# Floral waters



## Kalne (Oct 25, 2007)

What exactly do you use these for?


----------



## NubianSoaps.com (Oct 26, 2007)

As all or some of your water in lotions. In a mist sprayer...I love the lavender, it calms me down when I can feel an asthma attack coming on...I was just commenting after spraying it the other day the I wish I had a baby to test this on!

I can't wait to use them this summer. Vicki


----------



## Sondra (Oct 25, 2007)

So how do you make these?


----------



## Katarina (Oct 25, 2007)

I can say that using Lavender floral water in a house full of babies is GREAT!! (That is the reason most baby things are scented Lavender) It also works on stressed or overworked adults! :lol Also, my one of my sisters has asked for one of my Lavender Floral waters, She loves it!  
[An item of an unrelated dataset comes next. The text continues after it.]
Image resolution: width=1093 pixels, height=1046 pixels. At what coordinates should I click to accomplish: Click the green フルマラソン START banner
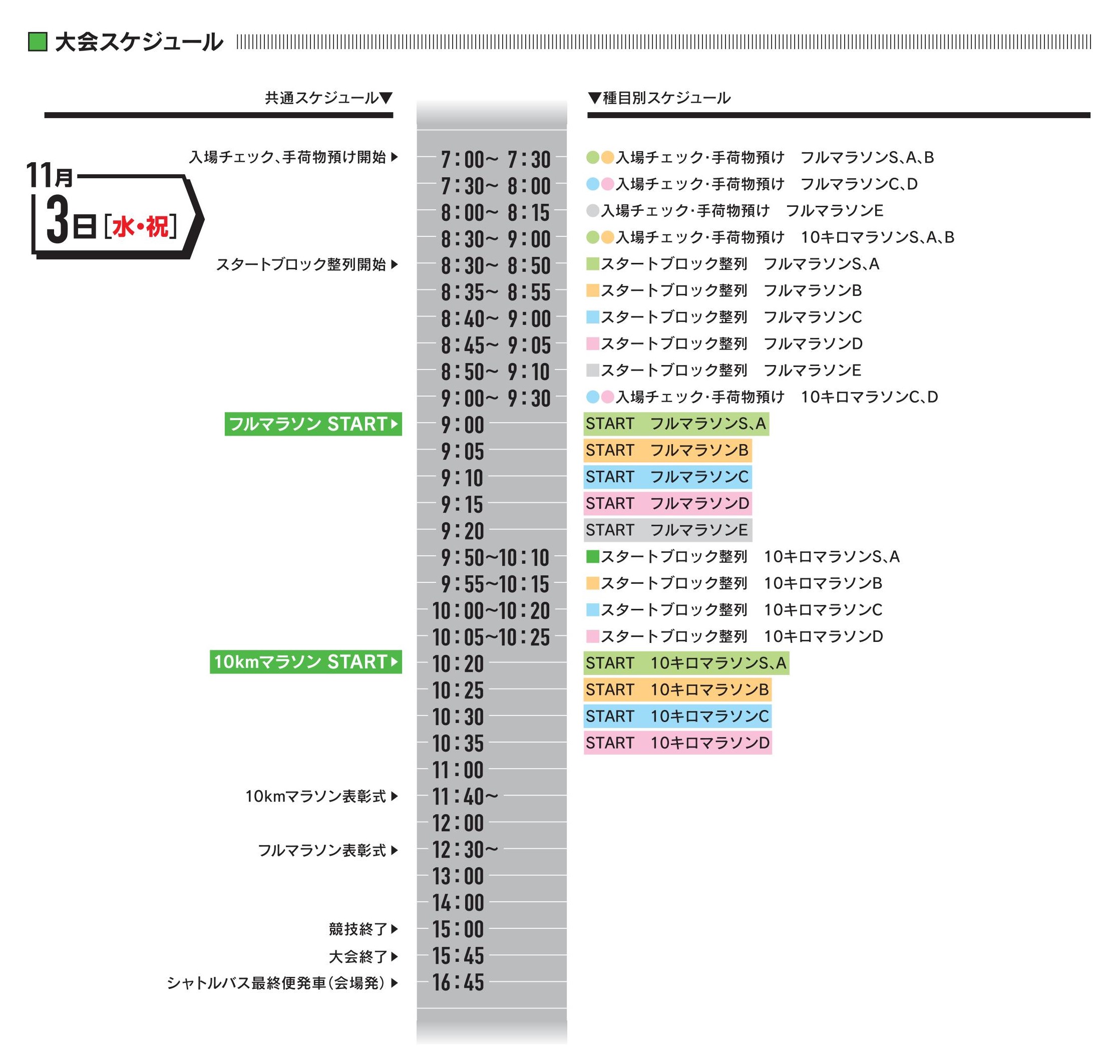pyautogui.click(x=313, y=424)
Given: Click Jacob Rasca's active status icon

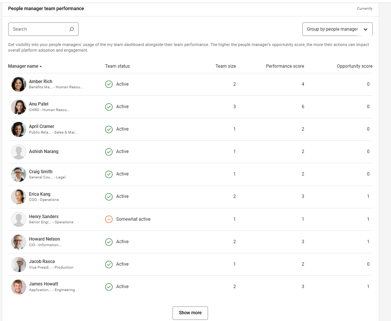Looking at the screenshot, I should [x=109, y=264].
I will have to double check with mom but I believe that hers was just a few drops of Lavender EO in to a spray bottle of water. (In our case a pint spray bottle).


----------



## Guest (Feb 22, 2008)

It is wonderful to spray your pillow ever so lightly a few hours before going to bed with floral waters.. Lavender will help you sleep for those out there that have insomia like I do.. I also make dream pillows and put them into my pillow case and they work wonderful also... 
Expecting company, spray floral waters as a fine mist in your living room etc...


----------



## Kalne (Oct 25, 2007)

Okay....what's a dream pillow? I am NOT a lavender fan but since my customers all love it I've been doing a lot of experimenting with lavender blends and am finding I am coming around. LOL


----------



## Guest (Feb 22, 2008)

A dream pillow is a little square of plain muslim sewed, in it you put a mix of herbs that calm you, help you sleep, some herbs are reported to help you dream sweet dreams, dreams in color, romantic dreams etc.. 
Some herbs can make you have nightmares.. so you have to watch what you use..
Kalne just goggle dream pillows and you will get a whole lot of info.. 
After putting herbs in bag, you tie shut or sew shut, decorate with nice little ribbon and put in side of your pillow case, they last six months easy..
If you want one, I will send you one of mine.. just pm me your address and it is yours..
Barbara


----------



## Sondra (Oct 25, 2007)

So tells us how to make floral waters? just put some scents in water?? any preservatives?


----------



## Kalne (Oct 25, 2007)

I think it's more than adding eo to water. And you would think with the main ingredient being water you would have to put a preservative in there for it to last any length of time. Going to have to do some research.


----------



## kidsngarden (Oct 28, 2007)

You can buy jasmine water and other scents at MMS, the scent is not strong enough to me though. These are the waters from distilling EO from their respective plants.


----------



## Sondra (Oct 25, 2007)

ok did some research and yes you need to use alcohol or preservative. Unless you keep it in frig and use within two weeks (use only eo's in your distilled or sterile water)


----------